------ Records provided ------

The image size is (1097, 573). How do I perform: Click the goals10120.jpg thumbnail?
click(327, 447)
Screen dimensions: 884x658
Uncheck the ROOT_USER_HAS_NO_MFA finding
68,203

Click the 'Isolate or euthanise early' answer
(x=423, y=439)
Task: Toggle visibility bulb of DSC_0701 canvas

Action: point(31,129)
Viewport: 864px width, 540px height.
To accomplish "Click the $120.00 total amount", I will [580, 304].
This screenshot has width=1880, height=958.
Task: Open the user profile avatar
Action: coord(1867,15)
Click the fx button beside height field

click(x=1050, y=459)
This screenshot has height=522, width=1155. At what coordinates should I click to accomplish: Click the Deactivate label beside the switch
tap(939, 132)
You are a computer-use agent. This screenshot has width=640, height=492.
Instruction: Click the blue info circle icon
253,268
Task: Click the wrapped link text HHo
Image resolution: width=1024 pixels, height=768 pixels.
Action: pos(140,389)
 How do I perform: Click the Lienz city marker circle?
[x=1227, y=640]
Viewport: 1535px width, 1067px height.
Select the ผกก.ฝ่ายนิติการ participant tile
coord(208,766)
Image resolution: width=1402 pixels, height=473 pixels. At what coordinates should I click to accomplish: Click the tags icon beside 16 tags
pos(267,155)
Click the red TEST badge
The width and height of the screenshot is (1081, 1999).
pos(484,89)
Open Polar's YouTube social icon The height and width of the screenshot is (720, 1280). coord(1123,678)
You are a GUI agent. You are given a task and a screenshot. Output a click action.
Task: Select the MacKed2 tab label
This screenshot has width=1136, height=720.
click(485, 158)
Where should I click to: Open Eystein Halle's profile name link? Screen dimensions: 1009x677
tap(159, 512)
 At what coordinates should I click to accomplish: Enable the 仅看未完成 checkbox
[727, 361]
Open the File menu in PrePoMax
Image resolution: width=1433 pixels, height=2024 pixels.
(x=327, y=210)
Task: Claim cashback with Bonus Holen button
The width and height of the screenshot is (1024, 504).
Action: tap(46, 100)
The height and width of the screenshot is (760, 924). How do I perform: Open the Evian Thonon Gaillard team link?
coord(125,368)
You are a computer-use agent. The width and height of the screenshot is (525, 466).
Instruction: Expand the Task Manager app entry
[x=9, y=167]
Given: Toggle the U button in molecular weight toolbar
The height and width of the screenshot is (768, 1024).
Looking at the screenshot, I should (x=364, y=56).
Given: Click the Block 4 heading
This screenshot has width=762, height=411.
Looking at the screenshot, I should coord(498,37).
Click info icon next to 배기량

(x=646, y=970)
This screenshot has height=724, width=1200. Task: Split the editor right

------

[What is expected]: The range runs from the line above containing "The height and width of the screenshot is (760, 924)." to the line containing "Given: Toggle the", inclusive. Restate those lines word for word and no others.

[The answer]:
The height and width of the screenshot is (760, 924). How do I perform: Open the Evian Thonon Gaillard team link?
coord(125,368)
You are a computer-use agent. The width and height of the screenshot is (525, 466).
Instruction: Expand the Task Manager app entry
[x=9, y=167]
Given: Toggle the U button in molecular weight toolbar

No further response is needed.